====== EXERCISE MATERIALS ======

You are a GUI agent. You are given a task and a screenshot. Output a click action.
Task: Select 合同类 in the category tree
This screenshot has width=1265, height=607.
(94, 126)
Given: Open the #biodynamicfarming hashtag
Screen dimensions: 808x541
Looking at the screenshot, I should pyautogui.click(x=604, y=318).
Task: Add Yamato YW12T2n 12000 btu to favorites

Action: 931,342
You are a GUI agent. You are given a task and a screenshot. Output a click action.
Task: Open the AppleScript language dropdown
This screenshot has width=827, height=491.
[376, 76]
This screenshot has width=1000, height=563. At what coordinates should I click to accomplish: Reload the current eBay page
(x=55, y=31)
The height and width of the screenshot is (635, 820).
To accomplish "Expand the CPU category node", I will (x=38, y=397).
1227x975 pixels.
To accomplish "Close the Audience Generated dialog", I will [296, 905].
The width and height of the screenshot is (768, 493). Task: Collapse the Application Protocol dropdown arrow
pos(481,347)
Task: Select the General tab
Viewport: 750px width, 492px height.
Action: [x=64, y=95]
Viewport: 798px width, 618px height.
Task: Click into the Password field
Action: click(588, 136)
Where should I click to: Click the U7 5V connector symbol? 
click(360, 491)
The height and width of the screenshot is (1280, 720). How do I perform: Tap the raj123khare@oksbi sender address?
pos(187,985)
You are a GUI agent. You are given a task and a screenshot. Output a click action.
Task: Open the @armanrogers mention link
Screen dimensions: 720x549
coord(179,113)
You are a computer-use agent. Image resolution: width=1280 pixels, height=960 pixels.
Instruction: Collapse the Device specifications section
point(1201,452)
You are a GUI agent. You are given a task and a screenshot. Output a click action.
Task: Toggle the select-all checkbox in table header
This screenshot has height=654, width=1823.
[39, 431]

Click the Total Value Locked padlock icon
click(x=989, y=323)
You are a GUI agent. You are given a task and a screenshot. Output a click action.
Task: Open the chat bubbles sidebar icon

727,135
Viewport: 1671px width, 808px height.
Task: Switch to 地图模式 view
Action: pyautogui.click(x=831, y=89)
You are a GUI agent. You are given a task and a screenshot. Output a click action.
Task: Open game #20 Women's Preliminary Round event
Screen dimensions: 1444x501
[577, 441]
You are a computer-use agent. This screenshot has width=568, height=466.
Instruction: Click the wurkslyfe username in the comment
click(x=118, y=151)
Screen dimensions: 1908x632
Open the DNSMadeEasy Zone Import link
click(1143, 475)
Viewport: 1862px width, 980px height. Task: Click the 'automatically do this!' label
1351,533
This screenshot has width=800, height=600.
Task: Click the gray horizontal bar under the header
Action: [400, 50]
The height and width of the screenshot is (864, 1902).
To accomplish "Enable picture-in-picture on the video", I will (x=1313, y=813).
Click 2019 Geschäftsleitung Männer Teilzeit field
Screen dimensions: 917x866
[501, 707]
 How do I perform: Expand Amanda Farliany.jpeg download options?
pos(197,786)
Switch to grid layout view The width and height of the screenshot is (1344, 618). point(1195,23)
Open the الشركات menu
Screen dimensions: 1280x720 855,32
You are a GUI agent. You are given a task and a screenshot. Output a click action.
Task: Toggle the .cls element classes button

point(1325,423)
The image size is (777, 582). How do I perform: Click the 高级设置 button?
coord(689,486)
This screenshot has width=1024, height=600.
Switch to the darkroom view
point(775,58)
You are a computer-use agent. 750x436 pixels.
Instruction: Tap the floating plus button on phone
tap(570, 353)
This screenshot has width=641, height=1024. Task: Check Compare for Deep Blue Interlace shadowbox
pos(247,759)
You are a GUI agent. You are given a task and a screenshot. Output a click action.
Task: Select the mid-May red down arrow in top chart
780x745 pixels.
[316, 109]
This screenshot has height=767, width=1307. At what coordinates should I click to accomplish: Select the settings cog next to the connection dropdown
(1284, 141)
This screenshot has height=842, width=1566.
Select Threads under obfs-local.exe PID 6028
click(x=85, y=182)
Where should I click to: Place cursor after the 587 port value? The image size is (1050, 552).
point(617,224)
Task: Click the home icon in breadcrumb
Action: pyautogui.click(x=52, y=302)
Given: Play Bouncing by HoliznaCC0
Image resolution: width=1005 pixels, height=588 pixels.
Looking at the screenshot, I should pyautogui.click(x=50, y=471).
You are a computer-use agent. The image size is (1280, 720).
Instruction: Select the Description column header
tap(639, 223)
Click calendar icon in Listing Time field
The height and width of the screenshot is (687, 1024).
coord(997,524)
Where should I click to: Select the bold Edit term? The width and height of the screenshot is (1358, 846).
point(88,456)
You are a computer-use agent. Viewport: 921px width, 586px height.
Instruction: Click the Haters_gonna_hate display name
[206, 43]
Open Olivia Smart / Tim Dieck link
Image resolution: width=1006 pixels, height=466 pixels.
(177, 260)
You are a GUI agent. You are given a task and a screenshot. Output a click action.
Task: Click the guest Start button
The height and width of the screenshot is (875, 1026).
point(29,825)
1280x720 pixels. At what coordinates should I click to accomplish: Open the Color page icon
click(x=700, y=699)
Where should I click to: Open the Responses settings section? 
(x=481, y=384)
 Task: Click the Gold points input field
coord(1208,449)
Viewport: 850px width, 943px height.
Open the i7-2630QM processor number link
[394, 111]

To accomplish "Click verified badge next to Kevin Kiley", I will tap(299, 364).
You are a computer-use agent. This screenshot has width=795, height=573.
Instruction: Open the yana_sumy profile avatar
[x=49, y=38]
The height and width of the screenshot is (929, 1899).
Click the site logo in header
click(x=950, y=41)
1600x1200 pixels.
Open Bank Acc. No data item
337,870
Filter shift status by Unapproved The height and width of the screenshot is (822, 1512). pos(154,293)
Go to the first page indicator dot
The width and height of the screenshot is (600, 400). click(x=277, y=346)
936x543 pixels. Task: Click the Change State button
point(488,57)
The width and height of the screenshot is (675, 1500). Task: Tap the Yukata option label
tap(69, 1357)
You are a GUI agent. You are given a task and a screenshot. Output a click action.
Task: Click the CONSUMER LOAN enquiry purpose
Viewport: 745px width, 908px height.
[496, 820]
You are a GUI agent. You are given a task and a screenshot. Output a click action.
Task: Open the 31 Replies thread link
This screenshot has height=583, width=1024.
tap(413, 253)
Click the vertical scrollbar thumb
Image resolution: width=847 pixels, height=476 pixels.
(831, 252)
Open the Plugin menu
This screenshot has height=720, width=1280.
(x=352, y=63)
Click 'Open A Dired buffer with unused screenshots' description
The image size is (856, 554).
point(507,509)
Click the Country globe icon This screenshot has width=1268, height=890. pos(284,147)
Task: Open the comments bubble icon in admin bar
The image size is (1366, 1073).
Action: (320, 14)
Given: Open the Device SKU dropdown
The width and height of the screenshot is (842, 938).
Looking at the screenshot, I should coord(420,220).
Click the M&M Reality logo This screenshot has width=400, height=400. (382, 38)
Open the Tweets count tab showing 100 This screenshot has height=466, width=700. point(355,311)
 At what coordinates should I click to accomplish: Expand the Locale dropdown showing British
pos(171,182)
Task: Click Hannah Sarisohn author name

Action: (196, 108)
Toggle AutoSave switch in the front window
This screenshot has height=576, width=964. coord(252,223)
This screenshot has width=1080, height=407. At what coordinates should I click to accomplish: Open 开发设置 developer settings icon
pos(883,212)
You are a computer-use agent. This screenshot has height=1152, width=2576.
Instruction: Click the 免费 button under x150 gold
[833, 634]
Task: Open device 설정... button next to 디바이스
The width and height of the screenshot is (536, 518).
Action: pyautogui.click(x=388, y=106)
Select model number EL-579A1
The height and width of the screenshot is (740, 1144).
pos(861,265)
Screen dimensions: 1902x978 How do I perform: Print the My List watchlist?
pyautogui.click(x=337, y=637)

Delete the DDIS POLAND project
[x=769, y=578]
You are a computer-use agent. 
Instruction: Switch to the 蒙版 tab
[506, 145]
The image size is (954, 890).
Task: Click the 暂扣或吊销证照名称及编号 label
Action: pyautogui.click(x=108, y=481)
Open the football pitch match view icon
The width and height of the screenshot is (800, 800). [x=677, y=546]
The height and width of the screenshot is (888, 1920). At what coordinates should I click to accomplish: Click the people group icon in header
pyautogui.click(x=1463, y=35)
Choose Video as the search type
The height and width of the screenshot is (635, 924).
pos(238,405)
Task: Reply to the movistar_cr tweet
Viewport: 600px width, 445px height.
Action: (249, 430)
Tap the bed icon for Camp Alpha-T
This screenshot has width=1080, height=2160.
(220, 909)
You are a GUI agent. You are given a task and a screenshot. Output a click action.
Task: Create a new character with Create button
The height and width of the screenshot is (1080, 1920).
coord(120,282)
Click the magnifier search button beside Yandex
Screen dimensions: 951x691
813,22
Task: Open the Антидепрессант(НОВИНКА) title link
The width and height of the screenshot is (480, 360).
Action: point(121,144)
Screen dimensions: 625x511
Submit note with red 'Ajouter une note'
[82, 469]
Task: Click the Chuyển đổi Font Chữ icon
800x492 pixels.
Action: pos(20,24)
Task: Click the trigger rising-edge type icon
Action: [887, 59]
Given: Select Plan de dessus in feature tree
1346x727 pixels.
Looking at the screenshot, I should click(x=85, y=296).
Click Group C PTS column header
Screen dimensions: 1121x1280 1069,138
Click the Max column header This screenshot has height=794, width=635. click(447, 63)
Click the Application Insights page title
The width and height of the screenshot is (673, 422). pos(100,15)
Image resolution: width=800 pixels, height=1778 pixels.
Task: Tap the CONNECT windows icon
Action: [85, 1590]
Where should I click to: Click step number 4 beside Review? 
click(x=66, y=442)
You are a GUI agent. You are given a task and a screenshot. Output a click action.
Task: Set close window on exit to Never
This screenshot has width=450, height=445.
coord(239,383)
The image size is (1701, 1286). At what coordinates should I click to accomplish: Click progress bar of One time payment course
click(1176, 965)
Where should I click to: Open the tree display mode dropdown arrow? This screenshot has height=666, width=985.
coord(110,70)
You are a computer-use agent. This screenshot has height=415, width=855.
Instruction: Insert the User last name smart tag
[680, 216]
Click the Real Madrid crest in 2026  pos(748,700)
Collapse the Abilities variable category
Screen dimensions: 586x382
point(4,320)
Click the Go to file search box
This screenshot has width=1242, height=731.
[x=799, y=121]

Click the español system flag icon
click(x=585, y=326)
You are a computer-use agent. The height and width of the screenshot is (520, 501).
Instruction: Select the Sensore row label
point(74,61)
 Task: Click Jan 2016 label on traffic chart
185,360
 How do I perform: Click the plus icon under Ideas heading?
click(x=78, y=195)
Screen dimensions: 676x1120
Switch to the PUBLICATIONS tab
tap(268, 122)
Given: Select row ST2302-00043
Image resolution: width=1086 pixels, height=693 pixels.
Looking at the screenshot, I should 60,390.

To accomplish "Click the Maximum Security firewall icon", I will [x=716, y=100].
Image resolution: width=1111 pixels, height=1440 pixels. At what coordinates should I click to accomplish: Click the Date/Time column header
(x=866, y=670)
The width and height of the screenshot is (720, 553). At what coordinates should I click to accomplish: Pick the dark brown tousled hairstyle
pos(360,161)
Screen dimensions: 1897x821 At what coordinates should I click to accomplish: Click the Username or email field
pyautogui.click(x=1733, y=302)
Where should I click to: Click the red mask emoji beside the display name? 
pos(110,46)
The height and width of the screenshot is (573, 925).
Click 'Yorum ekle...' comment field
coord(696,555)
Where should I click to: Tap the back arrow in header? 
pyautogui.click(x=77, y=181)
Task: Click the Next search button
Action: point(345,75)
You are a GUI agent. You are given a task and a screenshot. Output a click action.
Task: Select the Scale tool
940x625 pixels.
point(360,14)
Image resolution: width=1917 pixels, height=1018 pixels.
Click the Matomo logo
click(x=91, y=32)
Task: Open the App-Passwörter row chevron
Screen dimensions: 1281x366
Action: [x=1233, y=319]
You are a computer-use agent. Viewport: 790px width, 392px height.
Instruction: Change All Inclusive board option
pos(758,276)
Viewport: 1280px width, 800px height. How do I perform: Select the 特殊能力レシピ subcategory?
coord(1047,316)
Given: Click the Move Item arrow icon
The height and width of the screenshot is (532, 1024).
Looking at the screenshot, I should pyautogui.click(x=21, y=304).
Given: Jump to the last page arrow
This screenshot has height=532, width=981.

======

▶ [WORK TASK]:
Take every line above carrying "computer" and return it.

▶ [THE ANSWER]:
You are a computer-use agent. Image resolution: width=1280 pixels, height=960 pixels.
You are a computer-use agent. This screenshot has width=568, height=466.
You are a computer-use agent. 750x436 pixels.
You are a computer-use agent. The image size is (1280, 720).
You are a computer-use agent. Viewport: 921px width, 586px height.
You are a computer-use agent. This screenshot has width=795, height=573.
You are a computer-use agent. This screenshot has height=1152, width=2576.
You are a computer-use agent. 
You are a computer-use agent. This screenshot has height=415, width=855.
You are a computer-use agent. The height and width of the screenshot is (520, 501).
You are a computer-use agent. Viewport: 790px width, 392px height.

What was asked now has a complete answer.